Large pre-trained diffusion models have recently become the by far preferred choice for image generation tasks as they can render high-fidelity images that align closely to textual prompts. Stable Diffusion is one such model, famous in addition for being open source with freely usable weights. However, given a specific object, such as an unpublished piece of artwork, it’s unlikely that a diffusion model could generate a matching image, as no textual prompt could possibly convey the level of detail necessary. I and two other students investigated several methods for fine-tuning diffusion image generators to be able to generate such specific images by introducing new concepts to the models’ knowledge.

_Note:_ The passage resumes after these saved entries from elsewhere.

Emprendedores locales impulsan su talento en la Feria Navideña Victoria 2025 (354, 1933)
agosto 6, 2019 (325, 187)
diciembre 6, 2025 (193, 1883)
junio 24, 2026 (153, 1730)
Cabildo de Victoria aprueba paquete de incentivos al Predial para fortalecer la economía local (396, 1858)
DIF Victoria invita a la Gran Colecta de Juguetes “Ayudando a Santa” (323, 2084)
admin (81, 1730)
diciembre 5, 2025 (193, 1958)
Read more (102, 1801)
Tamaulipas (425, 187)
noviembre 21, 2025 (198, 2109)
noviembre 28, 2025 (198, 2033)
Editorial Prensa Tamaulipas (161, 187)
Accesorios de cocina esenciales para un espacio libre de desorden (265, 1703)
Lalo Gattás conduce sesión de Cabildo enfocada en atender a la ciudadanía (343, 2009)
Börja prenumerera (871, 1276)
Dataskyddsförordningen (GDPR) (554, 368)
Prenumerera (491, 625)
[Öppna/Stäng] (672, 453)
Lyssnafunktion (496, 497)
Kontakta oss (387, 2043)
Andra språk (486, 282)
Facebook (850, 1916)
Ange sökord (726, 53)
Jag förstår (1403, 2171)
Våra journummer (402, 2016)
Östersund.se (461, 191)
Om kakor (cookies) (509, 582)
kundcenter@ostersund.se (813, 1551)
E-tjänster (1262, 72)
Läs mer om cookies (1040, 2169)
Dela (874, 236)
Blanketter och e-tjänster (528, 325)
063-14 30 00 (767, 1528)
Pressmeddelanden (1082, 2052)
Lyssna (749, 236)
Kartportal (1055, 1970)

Specifically, we evaluated the efficacy of textual inversion, Dreambooth, and low-rank adaptation (LoRA):
- Textual Inversion (TI), unlike typical fine-tuning methods, does not actually add or update model weights. Instead, it attempts to learn the best possible caption embedding vector to cause the model to produce an image matching the desired output. Put simply, a new pseudo-word is added to the model’s vocabulary to represent the target object, and gradient descent is used to optimize this pseudo-word such that the model’s output when prompted with the pseudo-word matches the target images as closely as possible. This method can also be used for style transfer. By using a new embedding rather than actually updating model weights, TI hopes to be more efficient than traditional fine-tuning methods while still achieving high accuracy.
- Dreambooth similarly introduces a new pseudo-word to the model’s vocabulary. However, it also conditions this pseudo-word on a next-closest descriptor (e.g “dog”) for the object. It then fine-tunes specifically the model’s representation of that next-closest descriptor, treating the pseudo-word as an adjective, to encourage the model to output images matching the target examples. So, after training, prompts may be of the form “a [V] dog”, where [V] is the pseudo-word.
- Low Rank Adaptation (LoRA) is a more general fine-tuning method that uses matrix decomposition on the weight matrices of a neural network to make fine-tuning more efficient. By decomposing the weight matrices into lower-dimensional forms, the fine-tuning process is more constrained and gradient-based updates are much simpler. Theoretically, this should achieve results equivalent or comparable to full fine-tuning of the weight layers.
We evaluated the results of these fine-tuning methods using CLIP cosine similarity and Fréchet Inception Distance and found that while Dreambooth was most accurate at simply reproducing the target images, LoRA was the best at enabling the model to produce images involving the target object in more complex settings.